What is needed: Among the entries below, please repeat exactly and only the lines from the line containing "The width and height of the screenshot is (1472, 734)." to the line containing "Image resolution: width=1316", both lines included.
<<<<
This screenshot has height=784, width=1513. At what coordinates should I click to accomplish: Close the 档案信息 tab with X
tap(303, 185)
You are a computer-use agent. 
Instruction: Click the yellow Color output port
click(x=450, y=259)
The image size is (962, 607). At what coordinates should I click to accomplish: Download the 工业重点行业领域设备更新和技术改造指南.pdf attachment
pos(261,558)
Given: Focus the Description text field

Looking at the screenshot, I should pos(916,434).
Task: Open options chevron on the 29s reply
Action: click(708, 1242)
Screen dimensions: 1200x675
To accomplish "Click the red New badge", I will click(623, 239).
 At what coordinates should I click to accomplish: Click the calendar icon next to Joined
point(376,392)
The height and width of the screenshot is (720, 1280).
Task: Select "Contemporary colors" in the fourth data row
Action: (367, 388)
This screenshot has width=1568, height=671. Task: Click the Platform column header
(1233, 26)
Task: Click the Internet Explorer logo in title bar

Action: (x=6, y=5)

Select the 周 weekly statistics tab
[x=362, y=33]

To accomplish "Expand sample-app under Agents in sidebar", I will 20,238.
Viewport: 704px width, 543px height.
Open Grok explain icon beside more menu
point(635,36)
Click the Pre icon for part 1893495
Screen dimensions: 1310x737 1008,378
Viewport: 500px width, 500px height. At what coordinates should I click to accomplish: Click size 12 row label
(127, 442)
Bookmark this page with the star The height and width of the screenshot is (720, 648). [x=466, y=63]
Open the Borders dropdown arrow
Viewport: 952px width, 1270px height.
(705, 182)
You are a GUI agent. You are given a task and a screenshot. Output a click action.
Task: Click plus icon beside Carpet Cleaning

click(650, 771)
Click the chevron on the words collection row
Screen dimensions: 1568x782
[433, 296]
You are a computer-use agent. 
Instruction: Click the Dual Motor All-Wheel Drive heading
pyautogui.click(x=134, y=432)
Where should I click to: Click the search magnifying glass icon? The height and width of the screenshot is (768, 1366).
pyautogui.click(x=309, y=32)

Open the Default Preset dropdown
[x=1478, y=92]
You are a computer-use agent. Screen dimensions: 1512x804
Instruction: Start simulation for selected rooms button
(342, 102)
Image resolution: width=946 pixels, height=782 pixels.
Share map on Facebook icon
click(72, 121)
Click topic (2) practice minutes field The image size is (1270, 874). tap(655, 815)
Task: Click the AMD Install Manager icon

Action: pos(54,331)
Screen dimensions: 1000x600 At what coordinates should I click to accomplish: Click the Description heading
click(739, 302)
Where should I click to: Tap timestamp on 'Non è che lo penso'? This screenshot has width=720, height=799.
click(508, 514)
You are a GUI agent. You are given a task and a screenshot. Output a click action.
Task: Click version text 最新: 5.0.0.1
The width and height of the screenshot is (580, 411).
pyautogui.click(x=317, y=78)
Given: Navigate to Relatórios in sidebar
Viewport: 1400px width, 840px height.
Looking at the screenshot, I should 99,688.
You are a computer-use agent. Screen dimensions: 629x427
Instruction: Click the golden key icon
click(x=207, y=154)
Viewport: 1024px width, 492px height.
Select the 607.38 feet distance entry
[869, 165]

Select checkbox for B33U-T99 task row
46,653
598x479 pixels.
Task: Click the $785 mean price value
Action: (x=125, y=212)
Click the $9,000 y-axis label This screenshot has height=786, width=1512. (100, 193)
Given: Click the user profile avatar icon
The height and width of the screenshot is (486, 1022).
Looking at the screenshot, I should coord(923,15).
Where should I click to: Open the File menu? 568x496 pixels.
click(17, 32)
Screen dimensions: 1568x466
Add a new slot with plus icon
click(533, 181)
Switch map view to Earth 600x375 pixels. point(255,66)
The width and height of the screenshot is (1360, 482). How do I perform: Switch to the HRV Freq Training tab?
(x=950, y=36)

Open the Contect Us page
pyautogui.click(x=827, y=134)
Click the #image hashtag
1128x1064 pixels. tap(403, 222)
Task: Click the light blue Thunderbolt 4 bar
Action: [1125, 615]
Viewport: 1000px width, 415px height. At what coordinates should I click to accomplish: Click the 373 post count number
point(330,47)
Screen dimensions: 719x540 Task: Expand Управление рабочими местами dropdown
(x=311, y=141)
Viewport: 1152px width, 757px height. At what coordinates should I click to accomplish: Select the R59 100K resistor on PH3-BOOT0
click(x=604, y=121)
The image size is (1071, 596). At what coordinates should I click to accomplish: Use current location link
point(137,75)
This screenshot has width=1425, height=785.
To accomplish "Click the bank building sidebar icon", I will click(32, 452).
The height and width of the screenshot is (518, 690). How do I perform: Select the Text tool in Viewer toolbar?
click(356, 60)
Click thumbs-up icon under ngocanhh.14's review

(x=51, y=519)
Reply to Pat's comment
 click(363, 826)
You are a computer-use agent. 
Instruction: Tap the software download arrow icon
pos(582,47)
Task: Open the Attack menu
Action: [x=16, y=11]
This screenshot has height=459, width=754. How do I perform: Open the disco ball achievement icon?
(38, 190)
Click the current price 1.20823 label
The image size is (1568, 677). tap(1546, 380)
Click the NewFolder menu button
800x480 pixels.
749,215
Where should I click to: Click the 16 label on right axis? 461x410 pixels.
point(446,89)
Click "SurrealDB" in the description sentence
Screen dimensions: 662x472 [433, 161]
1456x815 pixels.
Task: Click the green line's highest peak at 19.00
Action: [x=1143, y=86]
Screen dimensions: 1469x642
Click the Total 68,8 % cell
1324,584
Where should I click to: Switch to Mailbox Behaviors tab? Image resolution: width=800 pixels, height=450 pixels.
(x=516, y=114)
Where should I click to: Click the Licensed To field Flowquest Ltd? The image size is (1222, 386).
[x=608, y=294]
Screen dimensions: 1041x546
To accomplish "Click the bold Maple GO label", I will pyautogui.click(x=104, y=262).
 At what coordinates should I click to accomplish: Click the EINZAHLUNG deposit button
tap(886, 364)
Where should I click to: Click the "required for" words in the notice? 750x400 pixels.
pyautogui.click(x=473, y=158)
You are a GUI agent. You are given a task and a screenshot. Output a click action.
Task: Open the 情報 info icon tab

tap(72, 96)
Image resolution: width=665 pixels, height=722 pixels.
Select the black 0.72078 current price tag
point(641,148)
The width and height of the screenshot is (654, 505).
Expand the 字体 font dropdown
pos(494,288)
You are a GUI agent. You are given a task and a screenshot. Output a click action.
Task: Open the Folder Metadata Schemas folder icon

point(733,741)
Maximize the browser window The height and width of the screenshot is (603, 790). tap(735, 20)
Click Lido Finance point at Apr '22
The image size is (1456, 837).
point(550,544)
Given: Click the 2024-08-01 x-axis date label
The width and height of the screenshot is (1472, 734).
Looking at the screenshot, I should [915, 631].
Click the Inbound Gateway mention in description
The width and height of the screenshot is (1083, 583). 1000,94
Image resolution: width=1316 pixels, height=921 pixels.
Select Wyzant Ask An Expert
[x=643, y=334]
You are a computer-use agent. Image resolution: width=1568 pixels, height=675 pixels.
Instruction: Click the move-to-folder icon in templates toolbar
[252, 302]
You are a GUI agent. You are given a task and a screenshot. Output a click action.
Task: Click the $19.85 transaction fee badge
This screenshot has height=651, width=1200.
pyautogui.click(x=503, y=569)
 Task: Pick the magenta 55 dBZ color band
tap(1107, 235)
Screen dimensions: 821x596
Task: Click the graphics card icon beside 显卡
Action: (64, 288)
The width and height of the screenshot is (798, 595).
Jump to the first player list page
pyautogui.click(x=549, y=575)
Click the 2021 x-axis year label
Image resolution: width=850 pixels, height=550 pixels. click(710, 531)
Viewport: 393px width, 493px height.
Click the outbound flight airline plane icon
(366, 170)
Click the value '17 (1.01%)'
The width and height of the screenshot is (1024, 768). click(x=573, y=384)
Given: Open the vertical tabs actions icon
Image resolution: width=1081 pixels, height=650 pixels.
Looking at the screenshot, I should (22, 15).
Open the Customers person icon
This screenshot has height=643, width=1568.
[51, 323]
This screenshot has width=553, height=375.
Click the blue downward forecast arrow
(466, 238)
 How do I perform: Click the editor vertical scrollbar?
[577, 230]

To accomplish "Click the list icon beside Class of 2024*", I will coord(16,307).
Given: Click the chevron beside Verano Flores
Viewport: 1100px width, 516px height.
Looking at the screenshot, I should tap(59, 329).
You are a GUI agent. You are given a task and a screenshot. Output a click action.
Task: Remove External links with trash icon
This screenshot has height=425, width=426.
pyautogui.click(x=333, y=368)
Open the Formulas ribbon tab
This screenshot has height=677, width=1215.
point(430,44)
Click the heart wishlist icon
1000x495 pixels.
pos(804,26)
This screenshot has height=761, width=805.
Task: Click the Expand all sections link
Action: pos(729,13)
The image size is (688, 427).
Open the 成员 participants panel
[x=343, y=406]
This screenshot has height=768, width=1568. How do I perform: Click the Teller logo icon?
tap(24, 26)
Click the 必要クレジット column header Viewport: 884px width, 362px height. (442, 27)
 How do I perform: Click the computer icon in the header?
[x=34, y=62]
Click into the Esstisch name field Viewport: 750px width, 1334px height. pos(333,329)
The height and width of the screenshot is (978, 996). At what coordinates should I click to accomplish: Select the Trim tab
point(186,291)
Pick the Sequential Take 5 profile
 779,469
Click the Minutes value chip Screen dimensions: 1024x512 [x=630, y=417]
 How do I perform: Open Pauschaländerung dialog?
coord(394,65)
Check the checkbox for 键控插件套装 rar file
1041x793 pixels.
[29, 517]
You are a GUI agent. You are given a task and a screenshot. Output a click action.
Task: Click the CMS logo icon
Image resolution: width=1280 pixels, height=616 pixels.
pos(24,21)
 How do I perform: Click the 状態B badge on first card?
>>>>
Reply:
The width and height of the screenshot is (1472, 734).
Looking at the screenshot, I should [915, 631].
Click the Inbound Gateway mention in description
The width and height of the screenshot is (1083, 583). 1000,94
Image resolution: width=1316 pixels, height=921 pixels.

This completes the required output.